Espera

Conforme recorremos de norte a sur y de este a oeste la provincia de Cádiz (solo así se puede transmitir su belleza, singularidad y trascendencia), no dejamos de sorprendernos con lugares y rincones que nos transmiten la grandeza de un territorio que es un auténtico tesoro.

Joyas que son fruto del paso, el esfuerzo, la creatividad y los sueños de ‘miles’ de civilizaciones; perfil que se ajusta a uno de los castillos más bellos y, quizás, desconocidos, de nuestra provincia, el de Fatetar.
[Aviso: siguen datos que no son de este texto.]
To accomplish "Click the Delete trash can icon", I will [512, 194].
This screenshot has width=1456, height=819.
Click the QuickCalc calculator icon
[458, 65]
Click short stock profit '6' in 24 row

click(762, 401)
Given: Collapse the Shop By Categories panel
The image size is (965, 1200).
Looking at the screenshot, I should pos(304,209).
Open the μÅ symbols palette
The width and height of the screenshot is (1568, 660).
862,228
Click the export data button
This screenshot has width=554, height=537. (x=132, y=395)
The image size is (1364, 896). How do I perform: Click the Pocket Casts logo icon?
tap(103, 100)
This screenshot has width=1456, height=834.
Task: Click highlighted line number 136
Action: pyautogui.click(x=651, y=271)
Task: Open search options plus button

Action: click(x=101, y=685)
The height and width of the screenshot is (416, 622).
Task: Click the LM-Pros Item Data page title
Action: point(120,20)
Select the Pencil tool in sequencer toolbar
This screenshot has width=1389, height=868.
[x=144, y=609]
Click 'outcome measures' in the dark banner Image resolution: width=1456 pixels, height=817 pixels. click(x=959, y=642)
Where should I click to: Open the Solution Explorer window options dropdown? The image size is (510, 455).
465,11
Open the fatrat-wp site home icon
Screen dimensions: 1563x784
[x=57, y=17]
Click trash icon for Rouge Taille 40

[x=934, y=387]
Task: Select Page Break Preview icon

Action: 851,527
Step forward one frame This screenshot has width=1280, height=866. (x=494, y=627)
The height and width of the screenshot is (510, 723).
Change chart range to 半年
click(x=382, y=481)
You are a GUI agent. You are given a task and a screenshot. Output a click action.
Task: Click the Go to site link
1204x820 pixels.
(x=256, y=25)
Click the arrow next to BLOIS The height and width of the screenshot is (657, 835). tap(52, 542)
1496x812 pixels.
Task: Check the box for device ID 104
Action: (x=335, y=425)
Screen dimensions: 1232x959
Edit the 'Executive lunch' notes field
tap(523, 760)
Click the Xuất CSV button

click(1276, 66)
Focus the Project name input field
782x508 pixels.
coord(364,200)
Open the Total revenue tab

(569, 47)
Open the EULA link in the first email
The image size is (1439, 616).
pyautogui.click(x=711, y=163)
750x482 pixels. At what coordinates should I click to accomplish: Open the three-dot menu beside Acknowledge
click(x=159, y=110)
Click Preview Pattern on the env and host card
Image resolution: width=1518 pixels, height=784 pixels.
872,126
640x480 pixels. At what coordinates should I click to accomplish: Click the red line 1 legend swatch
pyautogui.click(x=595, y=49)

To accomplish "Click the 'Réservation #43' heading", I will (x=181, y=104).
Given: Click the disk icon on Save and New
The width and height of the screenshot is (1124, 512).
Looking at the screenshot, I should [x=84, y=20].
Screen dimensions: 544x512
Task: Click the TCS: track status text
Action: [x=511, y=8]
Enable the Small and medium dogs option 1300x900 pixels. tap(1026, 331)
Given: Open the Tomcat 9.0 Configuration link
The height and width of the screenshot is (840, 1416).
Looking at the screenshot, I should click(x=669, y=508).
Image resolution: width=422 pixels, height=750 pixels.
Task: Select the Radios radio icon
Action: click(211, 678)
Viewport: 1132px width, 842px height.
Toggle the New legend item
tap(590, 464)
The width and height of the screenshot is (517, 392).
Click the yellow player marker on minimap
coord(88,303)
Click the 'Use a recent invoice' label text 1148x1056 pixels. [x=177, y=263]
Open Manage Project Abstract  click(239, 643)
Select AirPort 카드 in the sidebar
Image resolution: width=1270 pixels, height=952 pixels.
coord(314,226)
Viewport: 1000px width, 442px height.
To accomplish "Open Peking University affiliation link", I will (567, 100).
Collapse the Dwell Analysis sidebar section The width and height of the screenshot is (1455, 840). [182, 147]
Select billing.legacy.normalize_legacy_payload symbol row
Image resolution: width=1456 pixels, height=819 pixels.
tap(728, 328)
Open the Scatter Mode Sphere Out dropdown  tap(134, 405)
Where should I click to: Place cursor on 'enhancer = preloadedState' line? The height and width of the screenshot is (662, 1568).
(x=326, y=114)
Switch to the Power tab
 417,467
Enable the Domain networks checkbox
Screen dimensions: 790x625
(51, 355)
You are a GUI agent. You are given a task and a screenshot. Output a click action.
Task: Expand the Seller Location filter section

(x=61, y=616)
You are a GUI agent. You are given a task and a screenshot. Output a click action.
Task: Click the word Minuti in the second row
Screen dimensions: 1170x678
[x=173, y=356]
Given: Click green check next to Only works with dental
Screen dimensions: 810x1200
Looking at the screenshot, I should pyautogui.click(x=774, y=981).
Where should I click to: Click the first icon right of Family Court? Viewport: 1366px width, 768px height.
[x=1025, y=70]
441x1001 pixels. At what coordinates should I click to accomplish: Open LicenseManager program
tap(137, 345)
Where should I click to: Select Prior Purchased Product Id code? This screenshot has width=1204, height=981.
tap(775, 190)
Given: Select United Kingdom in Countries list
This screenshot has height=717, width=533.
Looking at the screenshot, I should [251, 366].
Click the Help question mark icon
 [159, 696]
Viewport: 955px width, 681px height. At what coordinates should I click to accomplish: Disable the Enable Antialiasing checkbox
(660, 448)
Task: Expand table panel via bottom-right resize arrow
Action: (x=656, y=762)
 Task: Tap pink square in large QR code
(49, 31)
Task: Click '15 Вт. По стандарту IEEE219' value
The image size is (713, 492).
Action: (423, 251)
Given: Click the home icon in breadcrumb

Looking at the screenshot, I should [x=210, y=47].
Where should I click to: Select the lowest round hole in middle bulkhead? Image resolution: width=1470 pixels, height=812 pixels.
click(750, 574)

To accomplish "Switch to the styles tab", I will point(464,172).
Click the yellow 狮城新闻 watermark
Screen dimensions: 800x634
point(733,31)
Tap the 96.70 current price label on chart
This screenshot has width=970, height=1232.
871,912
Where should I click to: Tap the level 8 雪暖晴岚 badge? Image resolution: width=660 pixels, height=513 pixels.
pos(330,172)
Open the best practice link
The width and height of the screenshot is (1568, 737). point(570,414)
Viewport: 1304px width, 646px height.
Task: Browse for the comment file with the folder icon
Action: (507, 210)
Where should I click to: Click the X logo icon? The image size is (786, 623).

Dominador de un territorio de extensas campiñas y guardián de los espereños (Espera), esta fortaleza está impregnada de misterios; incluso el de su propio origen. De él, según narra la historia del rey Héspero, se dice que pudo ser un observatorio astronómico o templo, algo que justificaría su privilegiada ubicación, muy cerca del cielo.

Cierto o no, fue Abderraman III el que, durante la presencia musulmana (914), ordenó construir un castillo que, junto a otros de la Sierra de Cádiz (se conecta visualmente a los de Arcos y Villamartín), fue enclave defensivo estratégico y que, como el resto de los de Al-Andalus,  acabó pasando a manos cristianas.